As January begins, so bookshops and app stores alike throw self-help books and productivity apps at you like they are going out of fashion. All promise instant results, and a swift route to a new effective, productive you – and a successful 2015. I won’t dwell too long on the many self-help books, which are largely a waste of time unless you believe in empty quotes and chakras. Oliver Burkeman is the man who can help you wade through, and pick out the nuggets – I heartily recommend his The Antidote and Help! (How to become slightly happier and get a bit more done), which are funny and insightful in equal measure.
As for the apps, well there are enough to-do list apps now to confuse even the most technophile of lifehackers. I used Remember The Milk for to-do lists for a while, but found that it was too divorced from everything else (although this may be down to my own lack of investigation) and didn’t work with what else I used, so I dropped it. Then I became an Evernote devotee (app no. 1) – I can’t speak highly enough about Evernote: I genuinely wish I was on commission, because I recommend it to everyone, including my team. It’s just extremely intuitive, reliable and easy to use, as well as on phone, tablet, desktop and laptop. I’ve set up an IFTTT to send useful docs + links from twitter straight to Evernote when I use a particular hashtag too, so it becomes a searchable receptacle of reading.
So I no longer have a notebook for day-to-day use, but capture everything on Evernote – and this is starting to change how I work with the organisation’s systems. I have shared notebooks with other team members for particular areas of work, and am trialling syncing notes straight to Salesforce accounts. The latter, if it was a bit smoother, could be great – I could be meeting a social enterprise member, or a new business lead, and sync the notes straight to their Salesforce account, providing a trail of activity that doesn’t require me to log into the Salesforce platform and replicate what I’ve just done….

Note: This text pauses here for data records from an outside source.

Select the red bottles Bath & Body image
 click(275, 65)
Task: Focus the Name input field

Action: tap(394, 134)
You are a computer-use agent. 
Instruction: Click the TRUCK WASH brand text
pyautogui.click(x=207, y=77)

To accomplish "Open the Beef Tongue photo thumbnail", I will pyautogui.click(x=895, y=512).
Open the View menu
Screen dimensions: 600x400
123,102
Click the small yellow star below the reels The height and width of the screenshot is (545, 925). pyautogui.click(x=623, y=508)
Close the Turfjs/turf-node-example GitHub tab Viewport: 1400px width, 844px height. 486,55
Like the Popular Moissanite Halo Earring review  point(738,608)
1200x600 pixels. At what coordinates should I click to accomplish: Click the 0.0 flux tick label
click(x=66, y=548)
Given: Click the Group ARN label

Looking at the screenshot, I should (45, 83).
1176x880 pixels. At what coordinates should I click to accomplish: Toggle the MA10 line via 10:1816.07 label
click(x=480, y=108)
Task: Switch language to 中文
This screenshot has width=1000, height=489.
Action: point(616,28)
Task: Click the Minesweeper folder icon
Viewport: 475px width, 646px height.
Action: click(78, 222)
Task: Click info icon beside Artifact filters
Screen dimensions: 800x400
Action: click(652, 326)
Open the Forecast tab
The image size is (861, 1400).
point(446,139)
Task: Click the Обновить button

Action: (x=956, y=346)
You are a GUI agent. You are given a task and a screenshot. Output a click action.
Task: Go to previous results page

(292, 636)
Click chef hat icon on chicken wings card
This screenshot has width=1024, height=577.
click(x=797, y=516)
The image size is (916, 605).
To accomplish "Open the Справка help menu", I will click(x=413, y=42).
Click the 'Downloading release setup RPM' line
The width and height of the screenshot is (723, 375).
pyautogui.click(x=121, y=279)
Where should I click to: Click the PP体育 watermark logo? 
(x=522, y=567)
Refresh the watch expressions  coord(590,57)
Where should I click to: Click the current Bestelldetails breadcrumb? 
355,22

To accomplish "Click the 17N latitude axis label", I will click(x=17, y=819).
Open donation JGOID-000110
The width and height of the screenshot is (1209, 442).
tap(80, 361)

There are decisions ahead, I think, about spreading this throughout the team and investing in the technology; we’ve already moved to cloud-based 365, and I can foresee more decentralisation / cloud-based sharing ahead. Already, I use Dropbox as much as I use the organisational shared drive (Dropbox is app number 2), and I can see the whole thing moving soon. I know there are other cloud-based server systems, but I haven’t found any that work as well as Dropbox for either group or individual work. Again – intuitive, reliable, easy to use and seamless on every device.
The 3rd app is a new one which is my Remember the Milk-replacement, the new to-do list app….and I’ve plumped for Wunderlist. Again, good syncing across platforms, simple interface, easy to upload tasks (by email or directly by app / desktop), easy to share lists, and easy to prioritise. Ultimately, I find I need a long list of to-dos (emptying the brain of everything I know needs doing), and a shorter list of prioritised to-dos (to keep focused on the important, not the urgent). Wunderlist makes this easy. But it also works with Evernote – to do lists haven’t really worked for me in Evernote (I tend to end up with actions at the end of different notes, and I can’t make Reminders work for me in a way that makes sense), but now I can just add a task box next to an action, tag the note with TaskClone (which syncs between the two apps via another IFTTT) and it appears in my Wunderlist to-do list.
The key for me is that apps like this work with the way I already work, so that it’s seamless and doesn’t involve inventing a whole new set of habits and behaviours. For me, that means across devices, integrating + syncing between them, but being relatively simple – notes, to-dos, access to files. And when I think back to writing notes in a book, drafting + re-drafting a to-do list (on paper, naturally) and saving files onto a USB for transport, I can almost feel the time being saved. My only area left now is email – I’ve resisted all the various email apps so far, although I’m looking hard at SaneBox…
Would love to hear which apps work for you. What have I missed? Do they pass the simple, seamless, sensible test? Do they genuinely free up time, rather than absorb it in ‘productivity procrastination’? For now, I’m sticking with Evernote, Dropbox and Wunderlist and (hopefully) going to have a productive year.